監督はかけていたサングラスを外し、レンズを拭きながらこう尋ねた。
「陽生、なんで俺がお前を選んだかわかるか?」
「いえ……」
「お前は主役向きの役者じゃないと思ったからだよ」
どういう意味かわからず、ただ監督を見つめることしかできなかった。
監督はサングラスをかけ直す。
「主役に向かない奴が周りに担ぎ出されて必死で主役張ってるって思ってな。圧倒的な存在感があるわけでもない。
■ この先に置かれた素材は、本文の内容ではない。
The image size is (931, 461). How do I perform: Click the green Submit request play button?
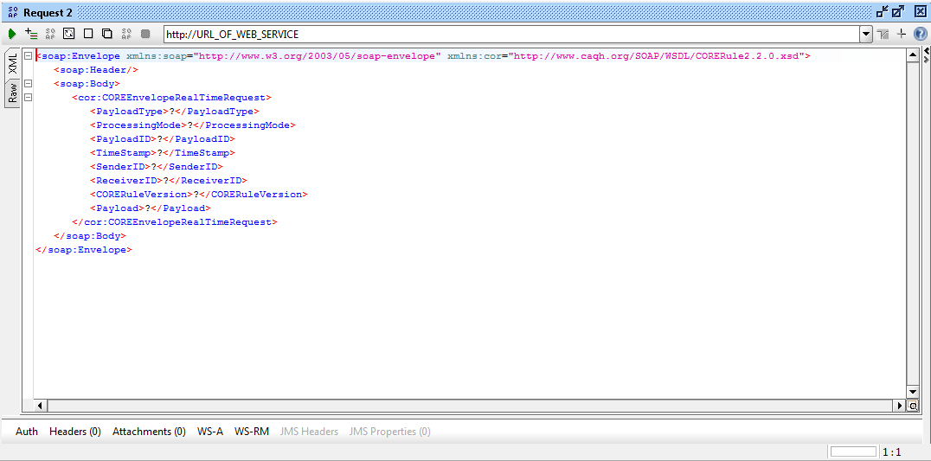pos(12,35)
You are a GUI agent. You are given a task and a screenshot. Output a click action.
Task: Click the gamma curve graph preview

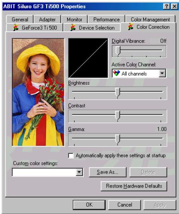coord(88,58)
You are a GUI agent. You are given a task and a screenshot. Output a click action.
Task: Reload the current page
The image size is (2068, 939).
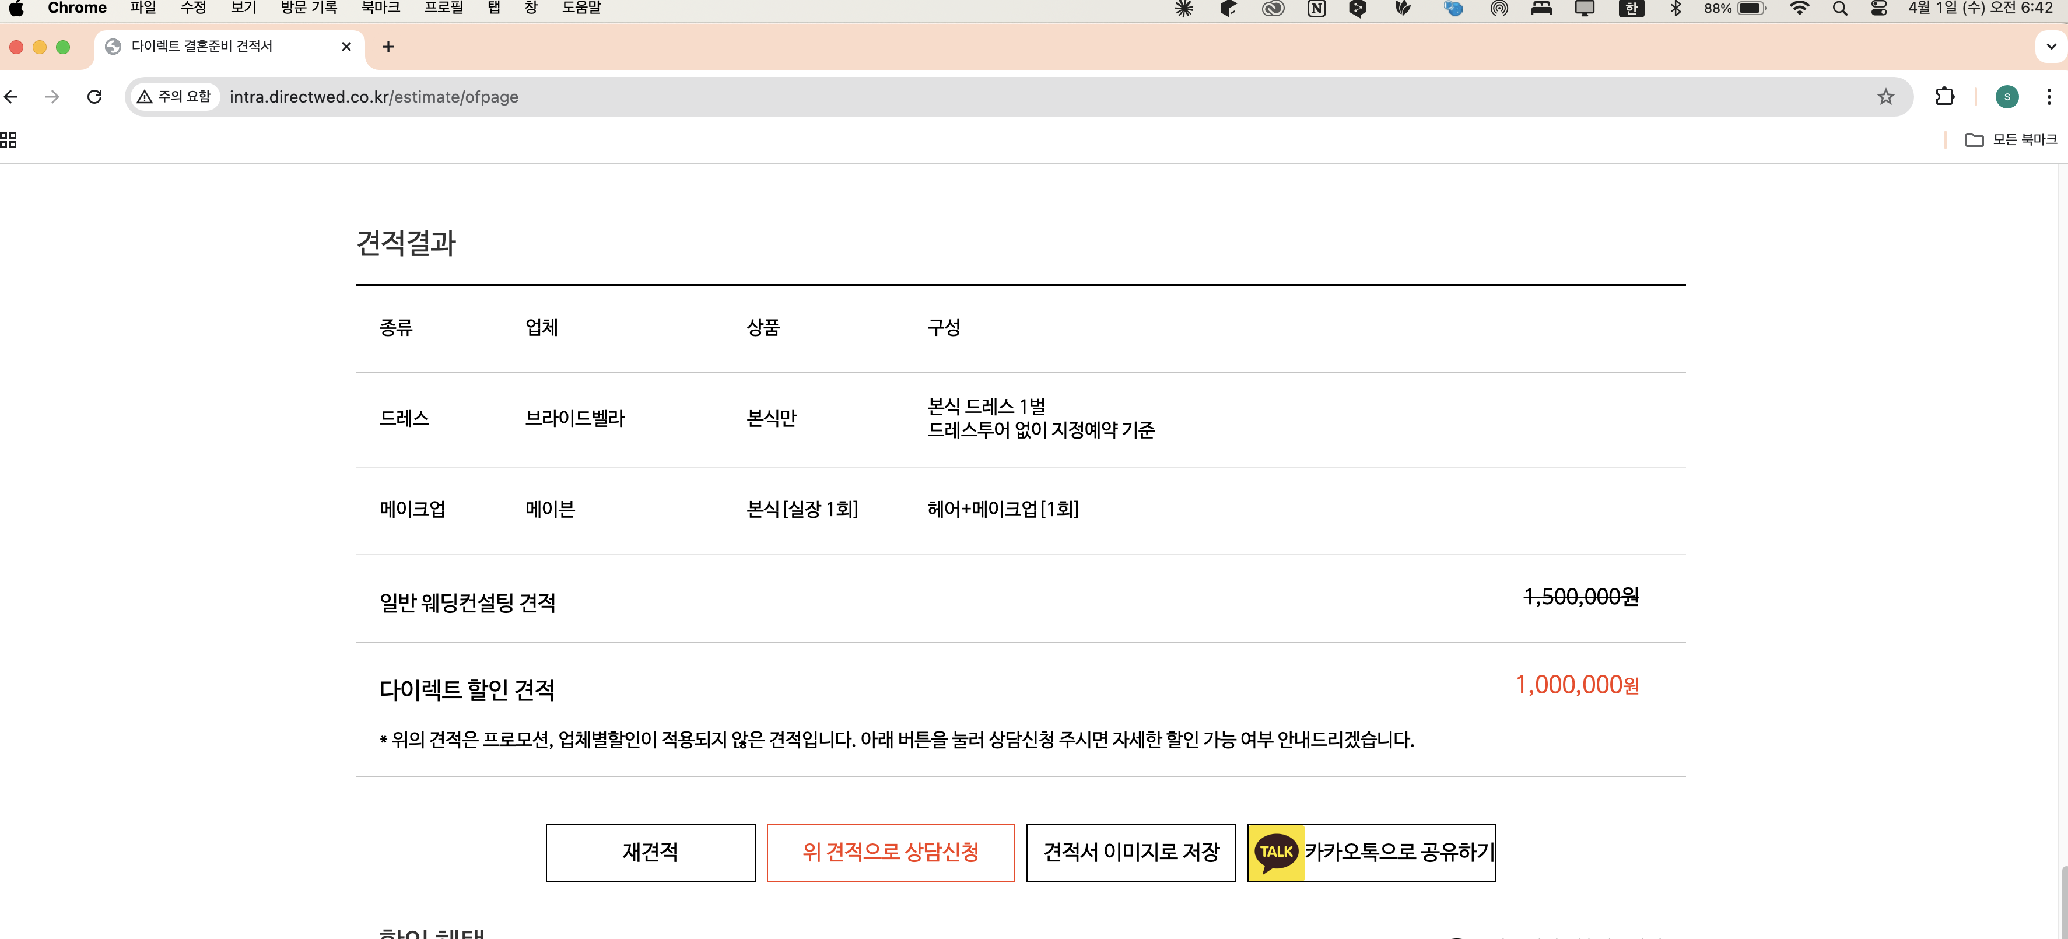click(95, 96)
だが、必死でど真ん中に立とうと足掻いてる。面白え役者だと思ったよ」
……バレていた。流石は地平監督、役者を見る目は本物といったところか。
その通りすぎてぐうの音も出ない。
「それなら、どうして主演にしたのですか」
「簡単な話だ、お前の演技が良いと思ったから以外に何がある?」
「っ、」
思わず目頭が熱くなる。
「お前の演技力は本物だ。どんな役にも憑依して演じられる。なのに周りに合わせられる器用さもある。
そんな奴が真ん中に放り込まれてワタワタしてたら、もっと見てみたいって思うだろう」
嬉しかった。あの地平監督にこんな風に言ってもらえることは。
今まで役者を続けてきて、心の底からよかったと思った。